Plan of Correction: The director has updated the orientation training to
include shaken baby syndrome ,abusive head
trauma and prevention of and response to
emergencies due to food and other allergic
reactions. All staff will be trained and given the
updated document to sign.

Standard #: 8VAC20-780-260-B
Description: Based on record review and staff interview, the center failed to obtain annual approval from the health department for meeting requirements for water supply and sewage disposal system.

Evidence: Staff #4 confirmed that the center had not obtained a sanitation inspection.

Plan of Correction: The director was unaware of the inspection. The
inspection has been requested and is scheduled
for 10/20/2023. upon completion a copy will be
sent to the licensing inspector.

Standard #: 8VAC20-780-290-A-3
Description: Based on observation, electrical outlets did not have protective covers.

Evidence:
1. There was on outlet uncovered under the fan in the Green Dragonflies classroom.
2. There was one outlet under the whiteboard and two outlets under the teacher board uncovered in the Blue Dragonflies classroom.

Plan of Correction: The outlet covers were replaces and an
an opening and closing list to all
classrooms to be checked by opening
and closing administrators and staff
daily.

Standard #: 8VAC20-780-350-F
Description: Based on staff interview, the center failed to develop a written policy and procedure that describes how the center will ensure that each group of children receives care by consistent staff.

Evidence: Staff #4 confirmed that the center had not developed a written policy and procedure on consistency of staff.

Plan of Correction: The center will develop a written policy and
procedure that describes how each group of
children are being cared for by consistent staff
members.

Standard #: 8VAC20-780-500-B
Description: Based on observation, disposable diapers were not disposed in a storage system that is either foot-operated or used in such a way that neither the staff member?s hand nor the soiled diaper touches the exterior surface during disposal.

Evidence: The bathroom in the Tadpoles classroom contained a battery-operated trash can that is designed to open by waving your hand over it. During the inspection, the trash can was not opening automatically, causing staff to open it manually, by hand.

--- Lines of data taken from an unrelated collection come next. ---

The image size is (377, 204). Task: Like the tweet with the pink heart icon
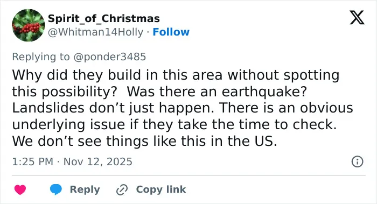click(x=20, y=189)
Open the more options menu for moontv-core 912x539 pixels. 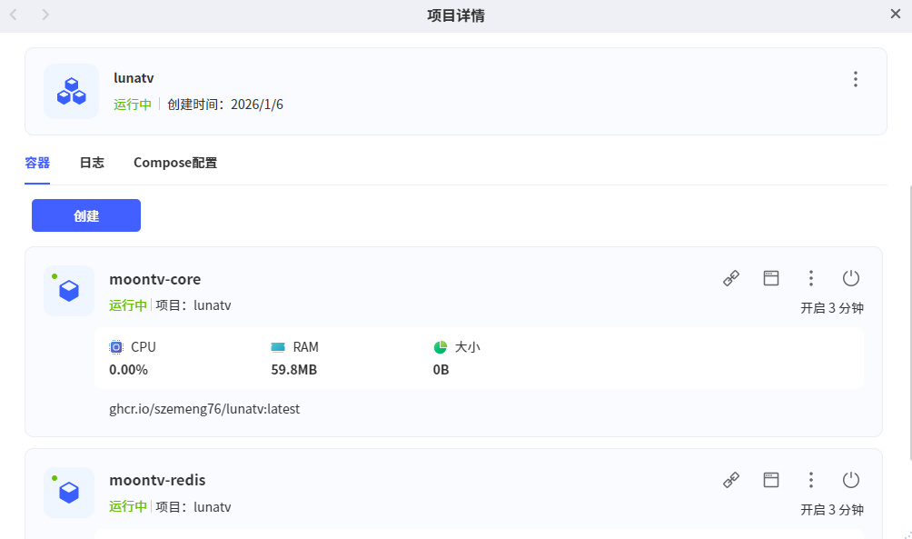pos(811,279)
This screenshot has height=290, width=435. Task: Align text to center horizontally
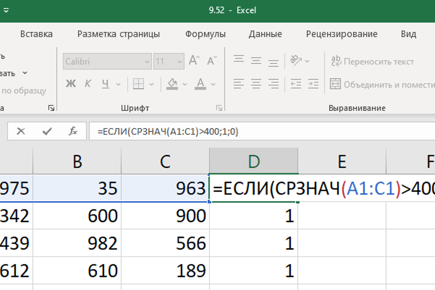[256, 84]
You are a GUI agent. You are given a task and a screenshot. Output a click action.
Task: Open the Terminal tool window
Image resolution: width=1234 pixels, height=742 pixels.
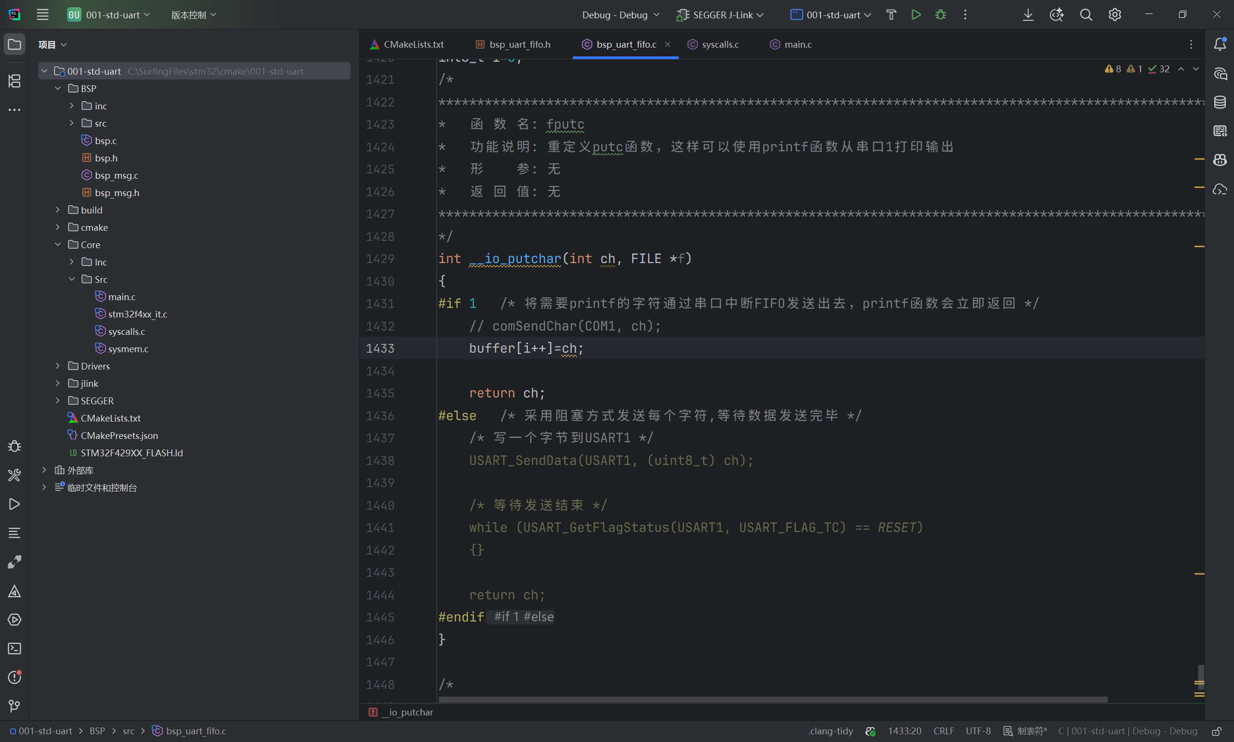15,649
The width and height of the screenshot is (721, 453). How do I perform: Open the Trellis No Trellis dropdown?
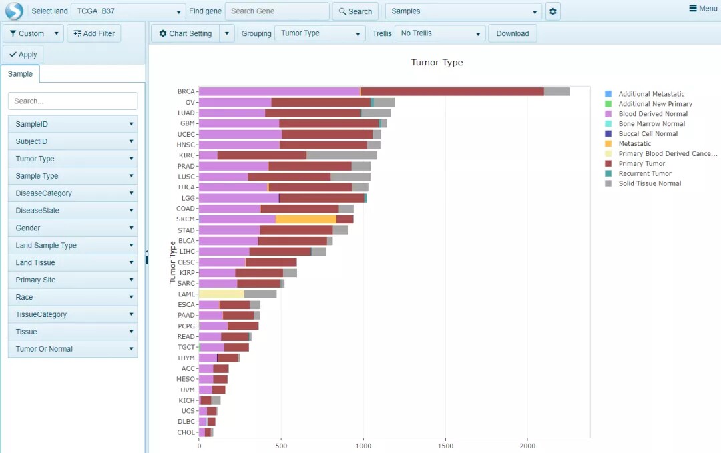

Plan of Correction: The Director purchased a new foot pedal
operated trash can and added an opening and
closing list to all classrooms to be checked by
opening and closing administrators.

Standard #: 8VAC20-780-510-I
Description: Based on record review, the center failed to ensure that requirements were met when administering prescription medication.

Evidence:
1. A medication administration log indicated that Staff #4 administered a prescription medication to Child #6 on 10/02/2023.
2. There was no written authorization from a parent or guardian for the medication on file.
3. The medication did not have a prescription label.

Plan of Correction: The parent of child 6 was contacted and written
authorization to administer medication was
obtained and placed in child 6's file. Going
forward, center administrators will ensure that
medication is not administered to children in care
without written authorization from the parent.

The form was given to the parent to complete. The
director informed the staff that written consent
must be provided on the form and cannot be given
via Brightwheel. From now on, the administration
team will check all medication books upon the
arrival of new medication at the center and on a
monthly basis.

Disclaimer:

A compliance history is in no way a rating for a facility.

The online compliance history includes only information after July 1, 2003. In addition, the online compliance history includes information regarding adverse actions that may be the subject of a pending appeal. An adverse action is not final until a provider has exhausted or waived all due process rights. For compliance history prior to July 1, 2003, or information regarding the status of pending adverse actions, please contact the Licensing Inspector listed in the facility's information. The Virginia Department of Social Services (VDSS) is not responsible for any errors in or omissions from the compliance history information.